Aquella fecha trágica tuvo consecuencias políticas inmediatas y, para algunos, premeditadas. No olvidemos que aquellos atentados se produjeron exactamente tres días antes de unas elecciones generales que se presumían favorables al entonces presidente José María Aznar y a su sucesor Mariano Rajoy. La sangre derramada sirvió de manera espantosa para movilizar emocionalmente a la opinión pública y alterar la decisión política de millones de españoles. El Partido Socialista, con José Luis Rodríguez Zapatero al frente, aprovechó la conmoción generalizada, agitó los fantasmas del miedo y sembró dudas sobre la gestión gubernamental, hasta que logró su objetivo: alcanzar el poder.

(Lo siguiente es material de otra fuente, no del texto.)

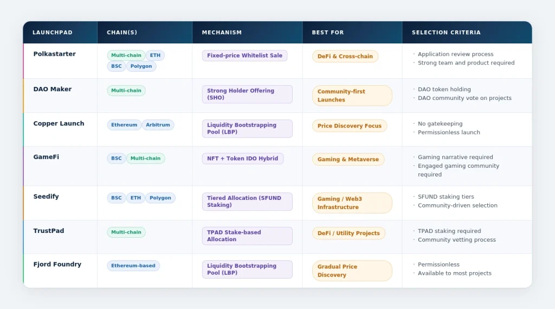Click the NFT + Token IDO Hybrid tag

click(242, 159)
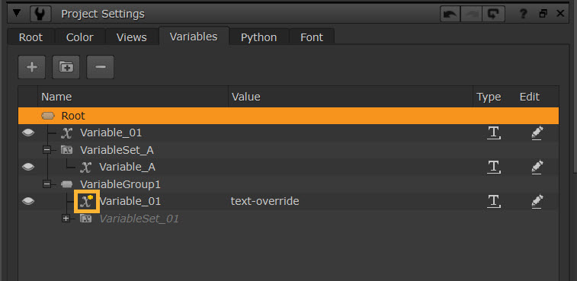This screenshot has height=281, width=577.
Task: Click the undo arrow in the panel header
Action: click(x=450, y=14)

¿Cómo olvidar aquella jornada de reflexión convertida en jornada de agitación y propaganda política ilegal? Los españoles contemplaron con estupor cómo la izquierda, en una maniobra profundamente antidemocrática y oportunista, tomaba las calles para acusar al Gobierno de mentir, de manipular y de ocultar información sobre los verdaderos autores del atentado. Todo se precipitó en un sospechoso torbellino informativo orquestado desde medios afines y sectores políticos claramente identificados. La izquierda no respetó ni siquiera el silencio respetuoso y necesario para una reflexión honesta antes del voto. Se violentó así la legalidad democrática de una jornada electoral que acabó secuestrada emocionalmente.
Zapatero llegó a la Moncloa aprovechando una tragedia, una masacre que estremeció a España entera. Llegó sobre la sangre de inocentes que simplemente iban a trabajar o estudiar aquella mañana fatídica. Y, una vez instalado en el poder, impulsó un proyecto ideológico cuyo objetivo prioritario fue cambiar radicalmente España, ahondando en la división social, abriendo heridas históricas que estaban cerradas y promoviendo un relativismo moral y cultural que todavía pagamos.